アドラーは意思決定に関して無意識を認めない。その意味は、全てが意識下であると
いうことではない。意識が少なからず目的を決めるという意味だ。そして、意思決定には
その個人のライフスタイルが影響する。ライフスタイルとは性格と呼んでも良いが、
そのような静的プロパティではなく、能動的な行為としての性格というニュアンスを含む。

とある人が、風呂後にビールを飲む。それはどこかでビールを飲む行為を知った事、
風呂の後にそれを実行する事が必要である。この行為は最初はとてもニュートラルな
価値であったであろう。それを実際に行って始めて、その行為はその人に吸収される。
つまり、それがライフスタイルである。我々はあらゆる行為をどこかで学び、実践し、
その行為を反復してきたのである。

■ 資料:
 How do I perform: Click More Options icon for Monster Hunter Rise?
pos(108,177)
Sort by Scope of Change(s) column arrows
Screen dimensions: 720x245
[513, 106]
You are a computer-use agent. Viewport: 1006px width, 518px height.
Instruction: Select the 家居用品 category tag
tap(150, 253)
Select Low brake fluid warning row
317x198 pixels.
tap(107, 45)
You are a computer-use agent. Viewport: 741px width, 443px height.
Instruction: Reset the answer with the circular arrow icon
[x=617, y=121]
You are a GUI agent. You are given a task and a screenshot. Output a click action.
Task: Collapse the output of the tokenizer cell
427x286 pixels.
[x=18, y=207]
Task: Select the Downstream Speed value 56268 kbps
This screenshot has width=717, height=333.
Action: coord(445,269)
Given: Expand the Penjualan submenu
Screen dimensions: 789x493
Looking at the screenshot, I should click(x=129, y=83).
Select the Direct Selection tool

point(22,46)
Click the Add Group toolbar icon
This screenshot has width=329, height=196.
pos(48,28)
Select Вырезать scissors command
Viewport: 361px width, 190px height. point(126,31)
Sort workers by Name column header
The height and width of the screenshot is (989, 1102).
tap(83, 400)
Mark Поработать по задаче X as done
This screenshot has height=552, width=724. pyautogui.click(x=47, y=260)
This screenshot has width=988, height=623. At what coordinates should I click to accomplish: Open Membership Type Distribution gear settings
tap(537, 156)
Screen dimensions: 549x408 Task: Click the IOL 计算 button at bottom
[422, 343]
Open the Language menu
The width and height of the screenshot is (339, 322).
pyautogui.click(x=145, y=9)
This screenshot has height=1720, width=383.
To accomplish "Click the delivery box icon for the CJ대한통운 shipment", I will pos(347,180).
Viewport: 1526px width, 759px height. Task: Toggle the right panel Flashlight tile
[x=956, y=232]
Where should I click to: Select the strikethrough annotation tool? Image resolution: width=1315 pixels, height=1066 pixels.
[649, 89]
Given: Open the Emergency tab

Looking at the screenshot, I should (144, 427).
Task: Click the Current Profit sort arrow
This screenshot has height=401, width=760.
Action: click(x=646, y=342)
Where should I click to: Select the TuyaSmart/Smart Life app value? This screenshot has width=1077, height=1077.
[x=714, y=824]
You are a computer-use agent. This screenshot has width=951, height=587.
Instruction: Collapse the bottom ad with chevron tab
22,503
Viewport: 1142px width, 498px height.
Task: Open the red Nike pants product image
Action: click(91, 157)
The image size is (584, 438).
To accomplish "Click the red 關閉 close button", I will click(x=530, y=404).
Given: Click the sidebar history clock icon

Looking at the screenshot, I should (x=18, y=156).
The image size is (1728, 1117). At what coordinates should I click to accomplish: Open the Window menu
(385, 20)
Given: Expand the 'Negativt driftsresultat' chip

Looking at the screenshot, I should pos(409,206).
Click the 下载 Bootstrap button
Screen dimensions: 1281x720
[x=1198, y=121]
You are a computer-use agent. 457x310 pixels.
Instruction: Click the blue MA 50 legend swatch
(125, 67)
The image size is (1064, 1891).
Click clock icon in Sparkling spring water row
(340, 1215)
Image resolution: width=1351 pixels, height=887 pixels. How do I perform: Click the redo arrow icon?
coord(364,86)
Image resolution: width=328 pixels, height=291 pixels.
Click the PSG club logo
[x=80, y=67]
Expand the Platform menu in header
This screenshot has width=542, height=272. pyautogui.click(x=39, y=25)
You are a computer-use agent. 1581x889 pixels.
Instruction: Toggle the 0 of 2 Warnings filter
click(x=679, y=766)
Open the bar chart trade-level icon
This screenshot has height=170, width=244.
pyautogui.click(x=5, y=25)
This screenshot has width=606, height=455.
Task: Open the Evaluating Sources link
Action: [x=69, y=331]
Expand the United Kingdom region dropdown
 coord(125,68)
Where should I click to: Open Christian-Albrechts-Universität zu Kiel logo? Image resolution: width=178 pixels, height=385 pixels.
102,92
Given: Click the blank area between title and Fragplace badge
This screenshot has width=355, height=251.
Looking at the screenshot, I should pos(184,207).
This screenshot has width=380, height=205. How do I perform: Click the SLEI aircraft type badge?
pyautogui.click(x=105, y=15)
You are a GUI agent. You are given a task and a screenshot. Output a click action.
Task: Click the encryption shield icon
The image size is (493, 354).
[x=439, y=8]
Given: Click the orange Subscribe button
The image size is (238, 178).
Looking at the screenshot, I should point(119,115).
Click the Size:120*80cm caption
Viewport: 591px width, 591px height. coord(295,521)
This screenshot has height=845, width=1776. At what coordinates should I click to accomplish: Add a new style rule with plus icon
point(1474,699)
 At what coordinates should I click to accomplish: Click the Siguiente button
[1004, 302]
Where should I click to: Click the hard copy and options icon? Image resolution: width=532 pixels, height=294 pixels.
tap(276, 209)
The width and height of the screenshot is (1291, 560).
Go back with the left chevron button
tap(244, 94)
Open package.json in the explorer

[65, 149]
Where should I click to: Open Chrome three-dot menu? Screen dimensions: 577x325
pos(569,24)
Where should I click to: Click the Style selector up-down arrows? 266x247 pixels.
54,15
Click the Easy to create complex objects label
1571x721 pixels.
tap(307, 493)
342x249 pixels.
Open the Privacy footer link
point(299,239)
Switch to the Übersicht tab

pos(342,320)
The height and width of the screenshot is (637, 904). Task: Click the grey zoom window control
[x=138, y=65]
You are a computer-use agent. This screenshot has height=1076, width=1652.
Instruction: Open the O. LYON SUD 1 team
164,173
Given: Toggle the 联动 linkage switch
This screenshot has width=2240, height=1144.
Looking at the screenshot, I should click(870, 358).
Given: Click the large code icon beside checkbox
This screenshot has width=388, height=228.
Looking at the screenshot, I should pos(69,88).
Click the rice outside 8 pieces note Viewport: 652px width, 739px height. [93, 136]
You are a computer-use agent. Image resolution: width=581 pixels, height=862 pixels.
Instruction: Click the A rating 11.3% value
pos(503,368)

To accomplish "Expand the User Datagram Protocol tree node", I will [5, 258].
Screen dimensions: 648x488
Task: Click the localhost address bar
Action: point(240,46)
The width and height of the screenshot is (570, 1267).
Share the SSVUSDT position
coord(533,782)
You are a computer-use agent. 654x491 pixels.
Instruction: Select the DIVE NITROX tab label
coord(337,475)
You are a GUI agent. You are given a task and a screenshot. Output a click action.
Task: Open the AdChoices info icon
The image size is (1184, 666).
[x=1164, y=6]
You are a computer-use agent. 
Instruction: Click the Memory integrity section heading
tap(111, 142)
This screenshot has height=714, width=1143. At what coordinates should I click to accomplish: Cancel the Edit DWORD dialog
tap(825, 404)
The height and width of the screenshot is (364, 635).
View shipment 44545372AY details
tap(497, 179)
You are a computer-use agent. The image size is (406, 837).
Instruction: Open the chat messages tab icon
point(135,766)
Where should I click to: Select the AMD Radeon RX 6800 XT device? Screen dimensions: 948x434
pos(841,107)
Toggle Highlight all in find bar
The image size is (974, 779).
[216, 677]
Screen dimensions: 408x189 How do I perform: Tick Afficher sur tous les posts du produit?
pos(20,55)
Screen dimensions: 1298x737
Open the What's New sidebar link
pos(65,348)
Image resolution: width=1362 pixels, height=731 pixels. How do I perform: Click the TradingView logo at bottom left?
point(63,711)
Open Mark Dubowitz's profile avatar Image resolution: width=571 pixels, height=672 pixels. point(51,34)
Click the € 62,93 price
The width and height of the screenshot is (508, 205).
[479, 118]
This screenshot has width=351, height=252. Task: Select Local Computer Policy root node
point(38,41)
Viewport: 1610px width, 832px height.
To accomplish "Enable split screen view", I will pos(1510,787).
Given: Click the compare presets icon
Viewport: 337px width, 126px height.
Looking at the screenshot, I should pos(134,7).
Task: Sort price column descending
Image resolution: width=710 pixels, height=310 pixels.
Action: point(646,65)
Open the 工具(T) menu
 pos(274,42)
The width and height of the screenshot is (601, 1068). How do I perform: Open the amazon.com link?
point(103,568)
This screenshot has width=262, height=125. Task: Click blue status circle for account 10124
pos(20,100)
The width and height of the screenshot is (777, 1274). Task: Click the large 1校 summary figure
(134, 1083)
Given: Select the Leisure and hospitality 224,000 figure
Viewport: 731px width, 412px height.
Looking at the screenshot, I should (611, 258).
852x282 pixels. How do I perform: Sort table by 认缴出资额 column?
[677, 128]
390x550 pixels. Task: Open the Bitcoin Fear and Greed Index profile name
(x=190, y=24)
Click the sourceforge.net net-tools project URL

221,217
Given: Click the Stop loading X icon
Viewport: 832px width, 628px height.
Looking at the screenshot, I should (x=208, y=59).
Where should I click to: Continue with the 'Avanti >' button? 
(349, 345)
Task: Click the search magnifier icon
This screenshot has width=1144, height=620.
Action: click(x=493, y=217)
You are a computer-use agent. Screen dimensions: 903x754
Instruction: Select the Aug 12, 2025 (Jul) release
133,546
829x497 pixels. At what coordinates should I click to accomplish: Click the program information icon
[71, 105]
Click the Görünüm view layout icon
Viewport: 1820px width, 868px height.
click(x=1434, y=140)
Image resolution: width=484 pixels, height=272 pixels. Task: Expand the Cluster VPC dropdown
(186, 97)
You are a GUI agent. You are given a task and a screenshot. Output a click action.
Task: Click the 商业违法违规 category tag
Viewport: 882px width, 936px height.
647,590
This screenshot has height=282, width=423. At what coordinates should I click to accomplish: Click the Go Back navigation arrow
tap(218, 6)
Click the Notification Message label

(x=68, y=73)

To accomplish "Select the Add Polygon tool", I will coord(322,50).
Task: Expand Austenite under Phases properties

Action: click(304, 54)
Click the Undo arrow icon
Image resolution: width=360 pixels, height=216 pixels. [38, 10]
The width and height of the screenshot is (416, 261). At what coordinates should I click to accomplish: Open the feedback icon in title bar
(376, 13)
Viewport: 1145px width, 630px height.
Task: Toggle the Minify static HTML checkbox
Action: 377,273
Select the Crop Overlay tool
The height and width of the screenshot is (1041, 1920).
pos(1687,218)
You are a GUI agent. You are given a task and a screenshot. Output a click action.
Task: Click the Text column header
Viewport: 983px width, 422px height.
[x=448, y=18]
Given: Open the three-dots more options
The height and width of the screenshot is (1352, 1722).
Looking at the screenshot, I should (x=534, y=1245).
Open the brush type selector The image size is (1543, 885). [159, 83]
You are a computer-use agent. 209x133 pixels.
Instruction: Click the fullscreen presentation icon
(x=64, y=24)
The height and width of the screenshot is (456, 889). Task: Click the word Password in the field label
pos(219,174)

■ やること:
上にあるアドラーのライフスタイル論の文章から、「アドラーは意思決定に関して無意識を認めない。その意味は、全てが意識下であると」を含む語句で始まり「価値であったであろう。それを実際に行って始めて、その行為はその人に吸収される。」で終わる部分を、一字も変えずに書き写してください。

■ 回答:
アドラーは意思決定に関して無意識を認めない。その意味は、全てが意識下であると
いうことではない。意識が少なからず目的を決めるという意味だ。そして、意思決定には
その個人のライフスタイルが影響する。ライフスタイルとは性格と呼んでも良いが、
そのような静的プロパティではなく、能動的な行為としての性格というニュアンスを含む。

とある人が、風呂後にビールを飲む。それはどこかでビールを飲む行為を知った事、
風呂の後にそれを実行する事が必要である。この行為は最初はとてもニュートラルな
価値であったであろう。それを実際に行って始めて、その行為はその人に吸収される。